Chapter 12 Flashcards
What is a mortgage?
is obtained by pledging property as collateral and promising to repay the loan with payments and times agreed upon with the mortgagee. A mortgage is an encumbrance upon a property.
There are two theories when pledging
Lien theory state - the borrower keeps legal title to the property during the period of the loan and the lender places a lien against the property. Florida is a lien theory state.
Title Theory or deed of trust - the borrower gives title through a deed of trust to the lender, who is referred to as the beneficiary during the time of the loan
What is a deed of reconveyance?
is issued upon full payment of the loan to return title to the trustor
What is a promissory note?
is a promise to repay the debt
How many instruments are there to secure real estate?

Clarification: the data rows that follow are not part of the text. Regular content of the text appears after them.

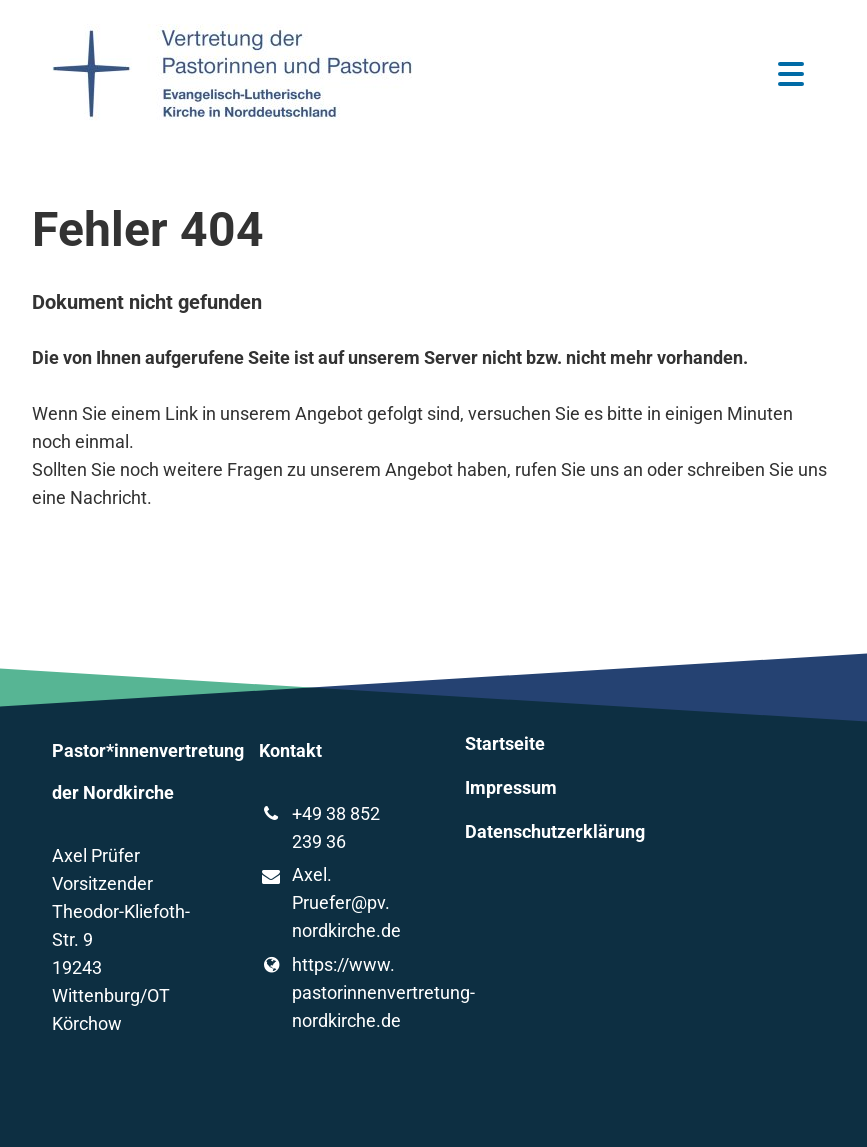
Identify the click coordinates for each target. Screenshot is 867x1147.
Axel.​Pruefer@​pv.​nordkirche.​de (330, 904)
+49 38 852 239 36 (319, 828)
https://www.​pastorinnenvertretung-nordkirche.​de (330, 993)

Mortgage and a promissory note.
What is Hypothecation?
is an alternate term used when one pledges to secure a loan with something of value
What are the essential elements of a promissory note?
The promissory note should have several essential elements, including the amount of the loan, the date by which it is to be paid back, the interest rate, and a record of any collateral that is being used to secure the loan
Who are the parties to a mortgage?
The mortgagor (borrower) who gives a mortgage to the mortgagee (the lender).

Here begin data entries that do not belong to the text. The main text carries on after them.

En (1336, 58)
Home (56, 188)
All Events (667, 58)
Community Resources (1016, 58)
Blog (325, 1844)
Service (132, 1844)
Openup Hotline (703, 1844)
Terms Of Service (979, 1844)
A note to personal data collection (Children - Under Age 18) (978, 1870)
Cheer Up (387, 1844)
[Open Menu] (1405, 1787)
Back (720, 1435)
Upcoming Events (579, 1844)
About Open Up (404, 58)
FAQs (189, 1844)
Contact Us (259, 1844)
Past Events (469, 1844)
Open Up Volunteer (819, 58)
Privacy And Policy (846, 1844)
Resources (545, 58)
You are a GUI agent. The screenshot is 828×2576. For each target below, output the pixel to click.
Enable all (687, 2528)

What is known as mortgage satisfaction?
is paid in full, it is said to be “satisfied.”
What is lien priority in foreclosure?
It indicates who gets paid first.
Property taxes (These do not have to be recorded.)
Ad Valorem Taxes
Special Assessment Taxes
All other liens are based on the time of recording:
What is a subordination agreement?
a lender may be willing to take a secondary position in the line of foreclosure.
What is known as junior mortgage?
When a mortgage achieves secondary position
Duties of a borrower in a mortgage deed trust situation
Promise to pay
Taxes and insurance
Covenant of a good repair
Clauses in a mortgage deed trust
Acceleration clause - loan can be called due immediately if borrower misses payment
Alienation clause - mortgagee calls the entire balance of loan due
Prepayment penalty - allows early payment of mortgage
Defeasance clause - clause that provides satisfaction when the loan is paid in full
Other clause that may exist in the loan instrument includes:
Borrower’s right to reinstate after acceleration
Due on sale clause
Hazardous Substances
What are the mortgage features?
Down Payment Earnest Money Deposit Loan to Value Ratio Equity Interest Loan Servicing Escrow
Other mortgage features include?
PITI Payment - stands for principal, interest, tax and insurance
Principal
Discount Points
Loan origination fee
Yield - rate of return
Take out commitment - 2nd phase of lending on commercial development
Estoppel Certificate - payoff letter from one lender to another. This letter that shows the current balance of the loan and is used by lenders when selling the note from one lender to another
Alienation Clause is
preventing the transfer of an interest from one party to another without the lender’s consent.
What is Novation?
Is a new contract substituting the first mortgage contract
What is a wrap around mortgage?
Requires additional financing from a second lender and the approach is to make one payment for two loans. The original loan must be not assumable and with no alienation clause.
The advantage is that the buyer has a lower total interest rate. The disadvantage is that if the second lender does not make the payment to the first on the time schedule set by the first, late fees can be charged.
Judicial Foreclosures
requires the court to foreclose the property
Foreclosure payment priorities
- Cost of the sale (paid to the county for advertising, legal fees etc.) This is normally paid with the price of the purchase.
- Property taxes (These do not have to be recorded.) Ad Valorem Taxes, Special Assessment Taxes, and any Community Development District Taxes
- First mortgage or Deed of Trust or the first lienor
- All other mortgages and other types of liens recorded by date of recording including mechanic and materialman’s liens.
What is a short sale?
is an agreement with the lender to accept an amount that may be less than is owed on the loan - based on current market conditions.